Try it: The job is to output each record again, character for character.

═════ Data section ═════

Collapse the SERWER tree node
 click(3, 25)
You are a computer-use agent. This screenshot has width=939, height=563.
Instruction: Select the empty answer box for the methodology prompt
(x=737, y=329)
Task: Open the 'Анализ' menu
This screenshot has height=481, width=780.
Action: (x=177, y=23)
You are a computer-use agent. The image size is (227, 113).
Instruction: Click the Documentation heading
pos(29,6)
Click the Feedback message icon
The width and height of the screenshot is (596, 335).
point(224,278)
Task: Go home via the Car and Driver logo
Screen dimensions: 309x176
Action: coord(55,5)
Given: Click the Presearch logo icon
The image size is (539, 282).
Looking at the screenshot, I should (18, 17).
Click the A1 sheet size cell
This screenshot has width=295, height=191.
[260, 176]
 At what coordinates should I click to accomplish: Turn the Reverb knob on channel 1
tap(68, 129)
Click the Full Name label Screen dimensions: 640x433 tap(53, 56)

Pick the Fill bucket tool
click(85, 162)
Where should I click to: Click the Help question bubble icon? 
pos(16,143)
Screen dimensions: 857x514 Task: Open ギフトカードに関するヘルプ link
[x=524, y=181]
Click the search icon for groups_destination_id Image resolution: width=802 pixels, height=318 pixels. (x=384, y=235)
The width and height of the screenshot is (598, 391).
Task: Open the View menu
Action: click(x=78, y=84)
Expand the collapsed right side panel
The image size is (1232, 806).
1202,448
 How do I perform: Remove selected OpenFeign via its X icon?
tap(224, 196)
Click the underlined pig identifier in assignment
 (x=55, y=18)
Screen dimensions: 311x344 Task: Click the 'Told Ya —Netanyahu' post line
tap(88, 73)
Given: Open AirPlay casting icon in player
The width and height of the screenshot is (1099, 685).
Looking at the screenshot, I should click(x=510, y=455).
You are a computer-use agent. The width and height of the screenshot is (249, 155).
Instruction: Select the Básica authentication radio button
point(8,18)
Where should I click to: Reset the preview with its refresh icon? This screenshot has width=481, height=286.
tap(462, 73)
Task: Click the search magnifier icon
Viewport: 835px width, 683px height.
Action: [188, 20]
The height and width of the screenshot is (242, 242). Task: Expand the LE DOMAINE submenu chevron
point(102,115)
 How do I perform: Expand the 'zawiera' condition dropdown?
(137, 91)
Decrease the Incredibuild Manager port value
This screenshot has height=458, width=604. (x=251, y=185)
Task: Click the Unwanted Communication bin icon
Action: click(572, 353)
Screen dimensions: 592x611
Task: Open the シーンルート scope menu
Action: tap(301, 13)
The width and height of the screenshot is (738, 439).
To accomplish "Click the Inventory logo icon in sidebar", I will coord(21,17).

═════

Expected answer:
Collapse the SERWER tree node
 click(3, 25)
You are a computer-use agent. This screenshot has width=939, height=563.
Instruction: Select the empty answer box for the methodology prompt
(x=737, y=329)
Task: Open the 'Анализ' menu
This screenshot has height=481, width=780.
Action: (x=177, y=23)
You are a computer-use agent. The image size is (227, 113).
Instruction: Click the Documentation heading
pos(29,6)
Click the Feedback message icon
The width and height of the screenshot is (596, 335).
point(224,278)
Task: Go home via the Car and Driver logo
Screen dimensions: 309x176
Action: coord(55,5)
Given: Click the Presearch logo icon
The image size is (539, 282).
Looking at the screenshot, I should (18, 17).
Click the A1 sheet size cell
This screenshot has width=295, height=191.
[260, 176]
 At what coordinates should I click to accomplish: Turn the Reverb knob on channel 1
tap(68, 129)
Click the Full Name label Screen dimensions: 640x433 tap(53, 56)

Pick the Fill bucket tool
click(85, 162)
Where should I click to: Click the Help question bubble icon? 
pos(16,143)
Screen dimensions: 857x514 Task: Open ギフトカードに関するヘルプ link
[x=524, y=181]
Click the search icon for groups_destination_id Image resolution: width=802 pixels, height=318 pixels. (x=384, y=235)
The width and height of the screenshot is (598, 391).
Task: Open the View menu
Action: click(x=78, y=84)
Expand the collapsed right side panel
The image size is (1232, 806).
1202,448
 How do I perform: Remove selected OpenFeign via its X icon?
tap(224, 196)
Click the underlined pig identifier in assignment
 (x=55, y=18)
Screen dimensions: 311x344 Task: Click the 'Told Ya —Netanyahu' post line
tap(88, 73)
Given: Open AirPlay casting icon in player
The width and height of the screenshot is (1099, 685).
Looking at the screenshot, I should click(x=510, y=455).
You are a computer-use agent. The width and height of the screenshot is (249, 155).
Instruction: Select the Básica authentication radio button
point(8,18)
Where should I click to: Reset the preview with its refresh icon? This screenshot has width=481, height=286.
tap(462, 73)
Task: Click the search magnifier icon
Viewport: 835px width, 683px height.
Action: [188, 20]
The height and width of the screenshot is (242, 242). Task: Expand the LE DOMAINE submenu chevron
point(102,115)
 How do I perform: Expand the 'zawiera' condition dropdown?
(137, 91)
Decrease the Incredibuild Manager port value
This screenshot has height=458, width=604. (x=251, y=185)
Task: Click the Unwanted Communication bin icon
Action: click(572, 353)
Screen dimensions: 592x611
Task: Open the シーンルート scope menu
Action: tap(301, 13)
The width and height of the screenshot is (738, 439).
To accomplish "Click the Inventory logo icon in sidebar", I will coord(21,17).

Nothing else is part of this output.